------ EXTRACTED INFORMATION ------

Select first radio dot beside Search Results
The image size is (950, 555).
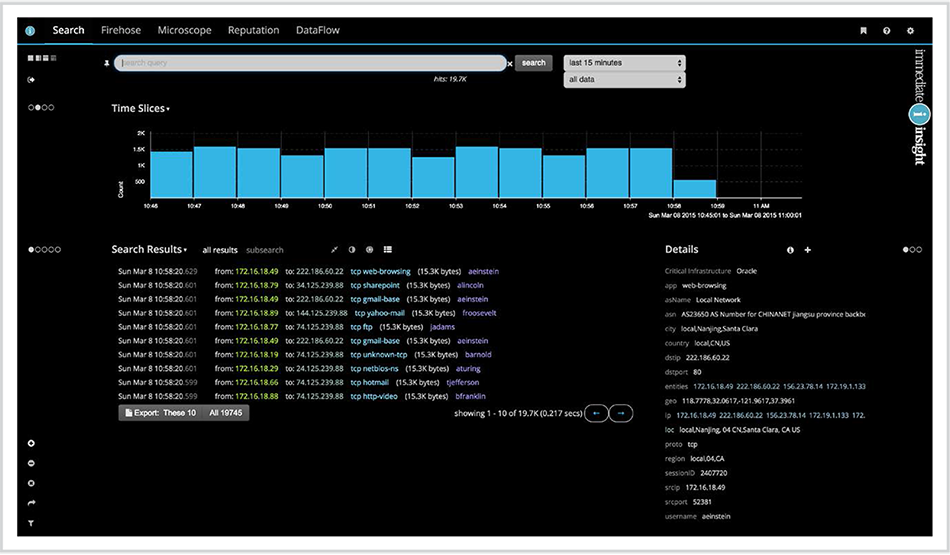pyautogui.click(x=31, y=249)
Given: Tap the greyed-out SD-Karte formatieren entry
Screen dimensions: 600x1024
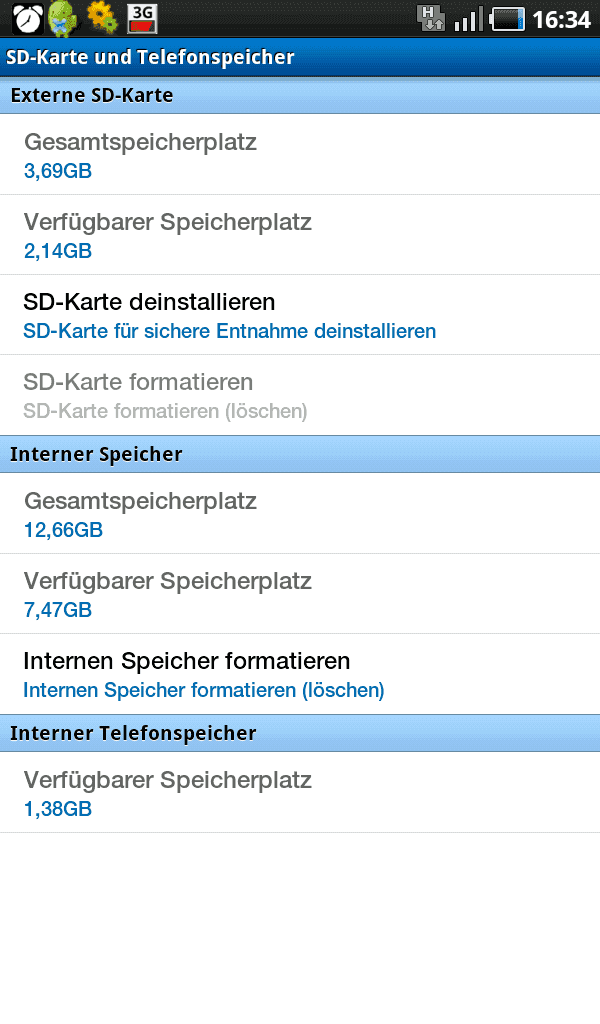Looking at the screenshot, I should (x=300, y=396).
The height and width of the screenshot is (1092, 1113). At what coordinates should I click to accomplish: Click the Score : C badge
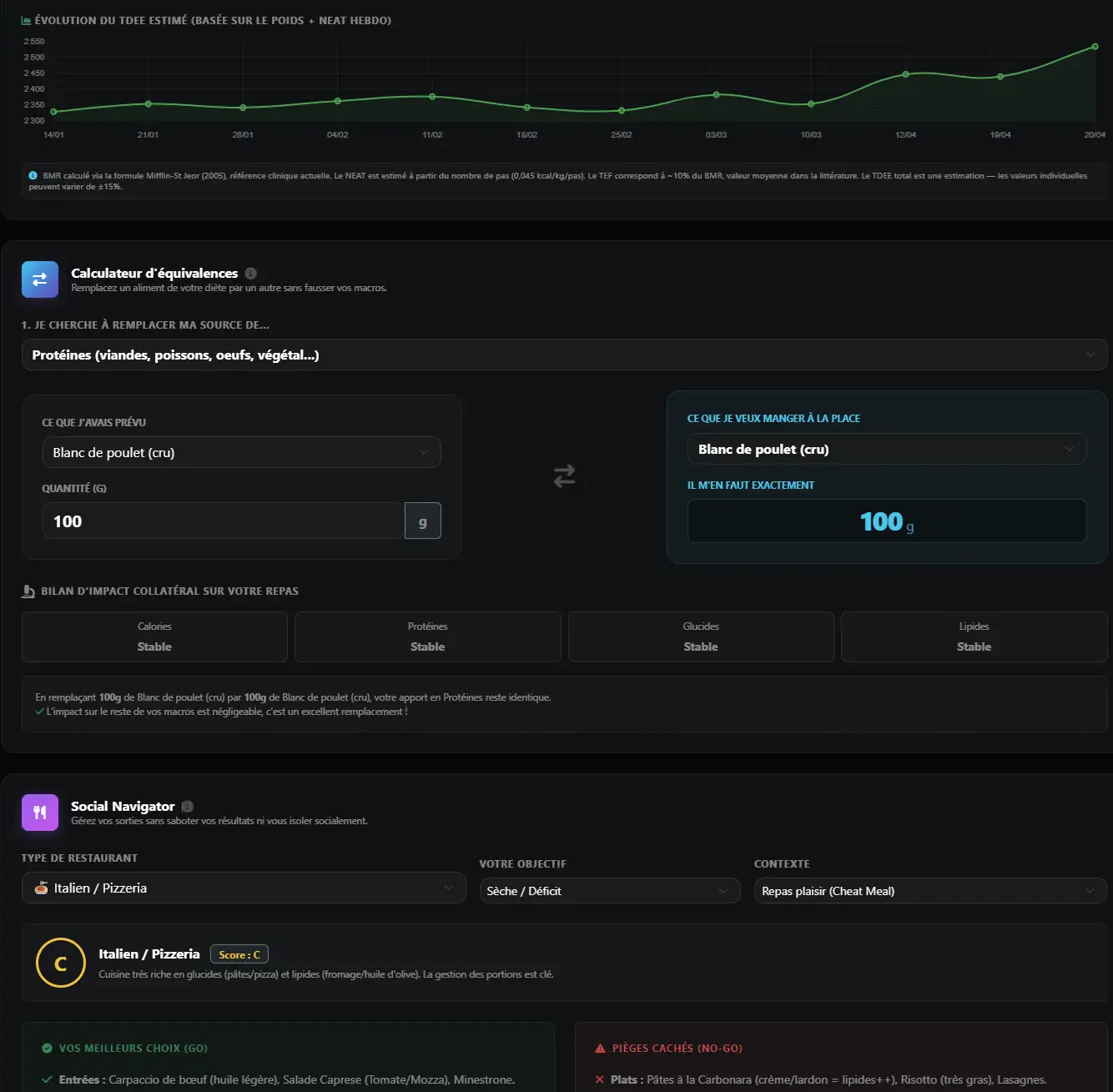tap(239, 954)
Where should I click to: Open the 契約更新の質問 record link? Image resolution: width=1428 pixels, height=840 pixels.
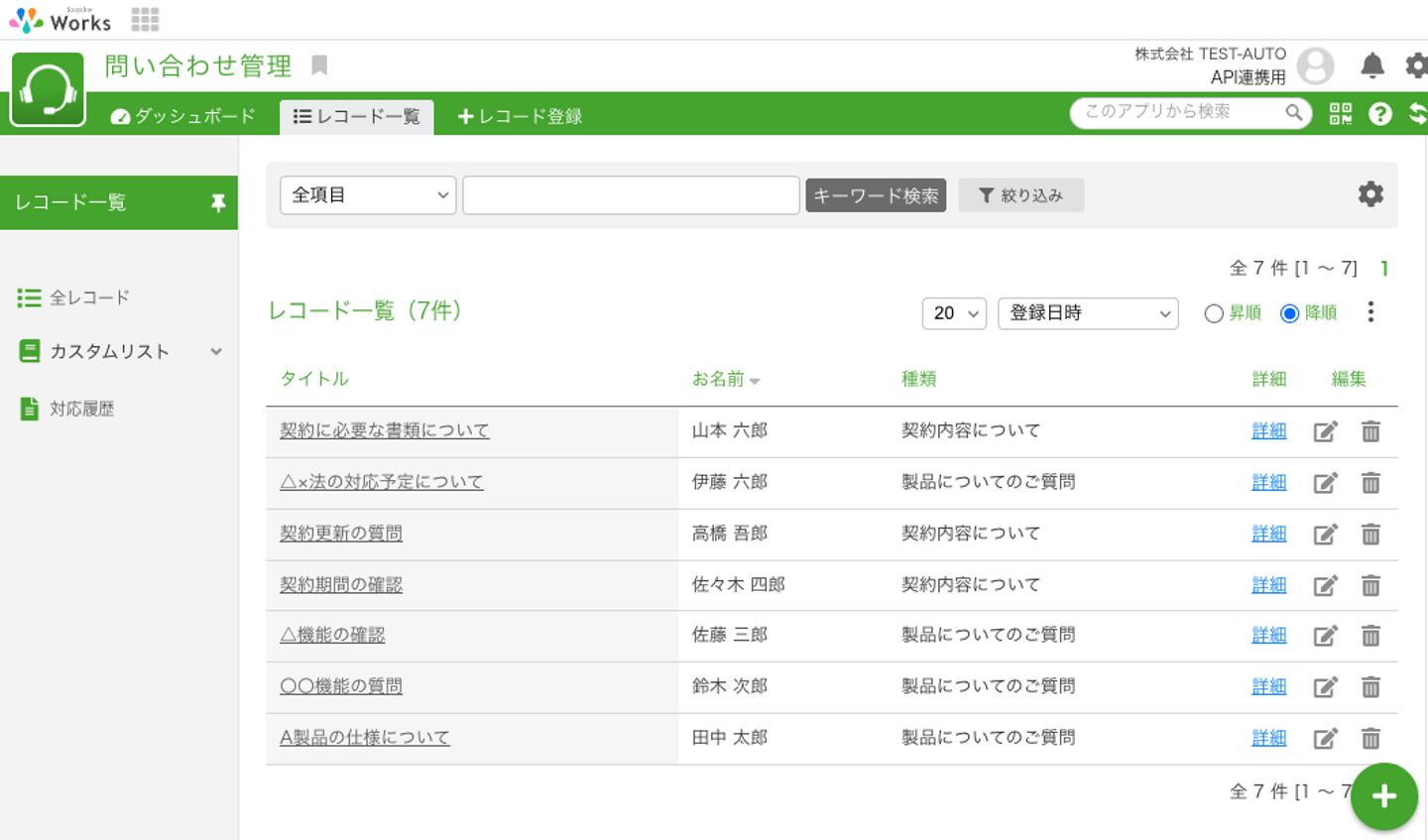(x=341, y=534)
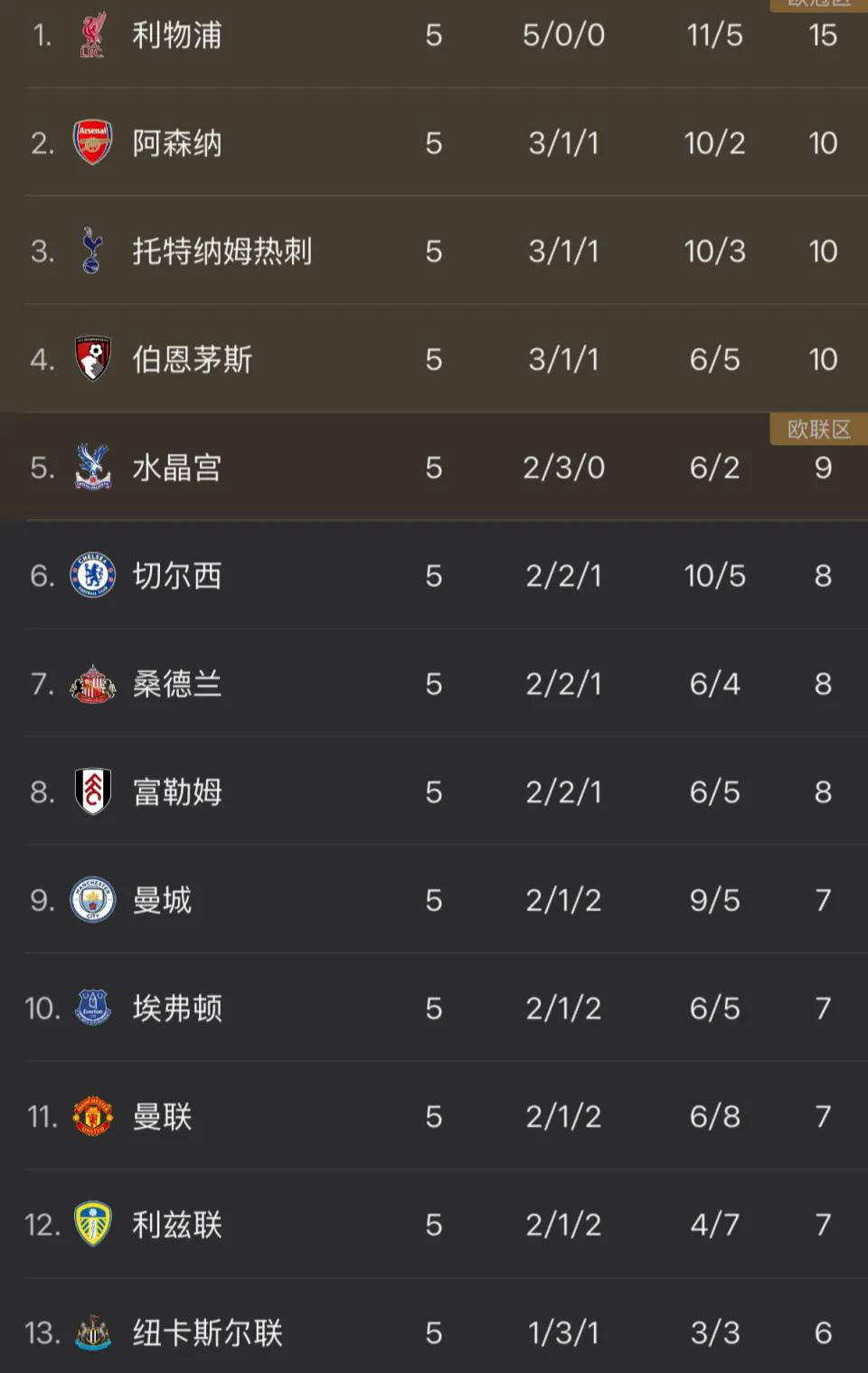This screenshot has height=1373, width=868.
Task: Open team page for 托特纳姆热刺
Action: 222,251
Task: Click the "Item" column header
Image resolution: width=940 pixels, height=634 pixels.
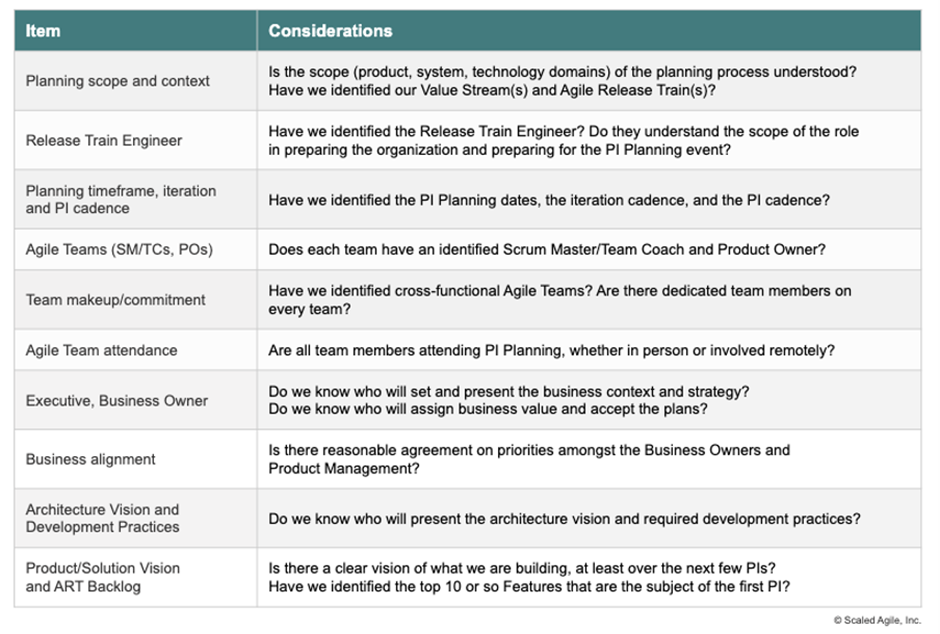Action: pos(43,31)
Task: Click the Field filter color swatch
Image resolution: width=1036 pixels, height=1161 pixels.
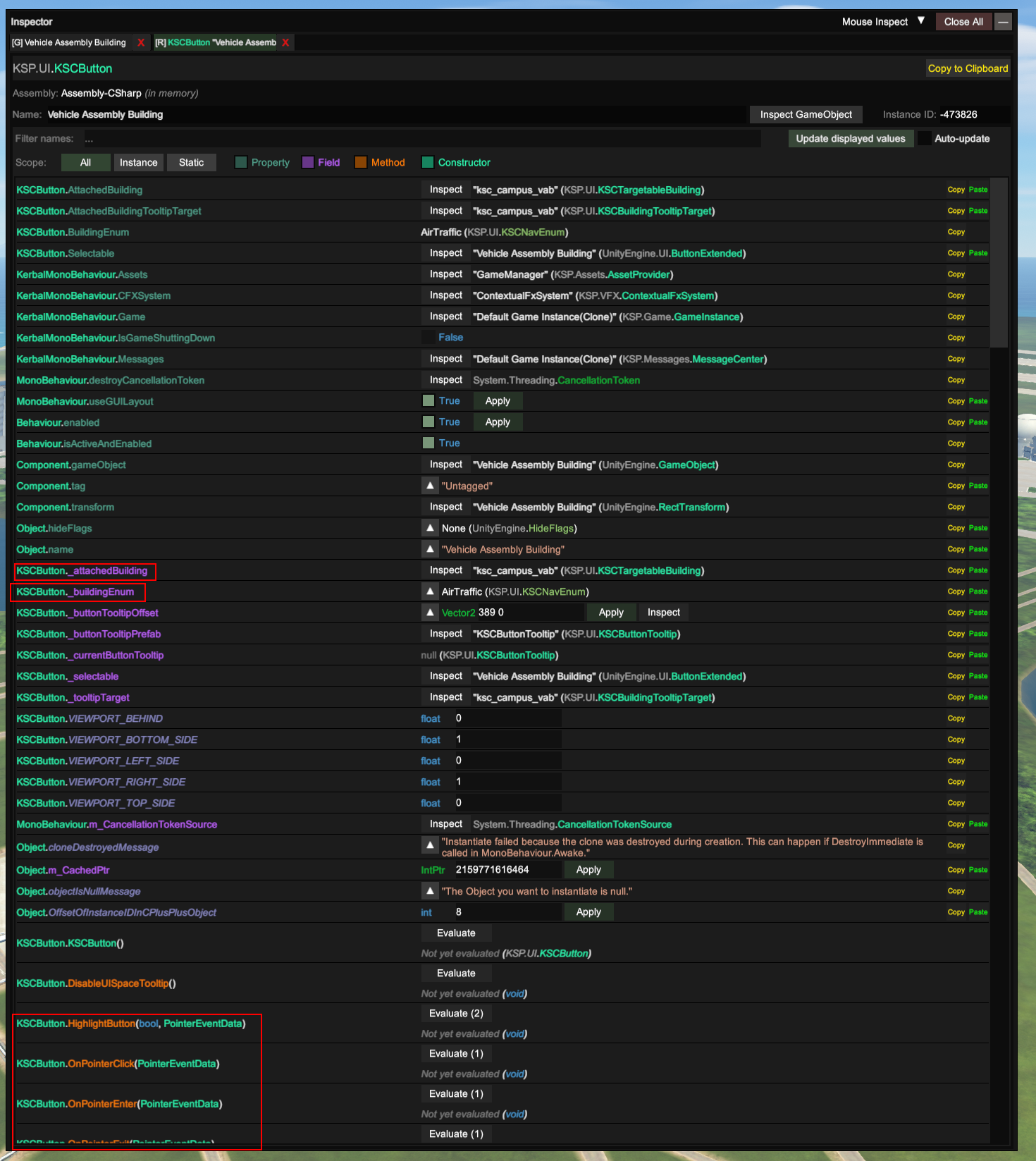Action: pos(308,163)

------

The records above must be output exactly, except for the pictures.

◆ REPLY TO THE TASK
Select first radio dot beside Search Results
The image size is (950, 555).
pyautogui.click(x=31, y=249)
Given: Tap the greyed-out SD-Karte formatieren entry
Screen dimensions: 600x1024
Looking at the screenshot, I should (x=300, y=396).
The height and width of the screenshot is (1092, 1113). At what coordinates should I click to accomplish: Click the Score : C badge
tap(239, 954)
Where should I click to: Open the 契約更新の質問 record link? Image resolution: width=1428 pixels, height=840 pixels.
(x=341, y=534)
This screenshot has height=1373, width=868.
Task: Open team page for 托特纳姆热刺
Action: 222,251
Task: Click the "Item" column header
Image resolution: width=940 pixels, height=634 pixels.
Action: pos(43,31)
Task: Click the Field filter color swatch
Image resolution: width=1036 pixels, height=1161 pixels.
Action: pos(308,163)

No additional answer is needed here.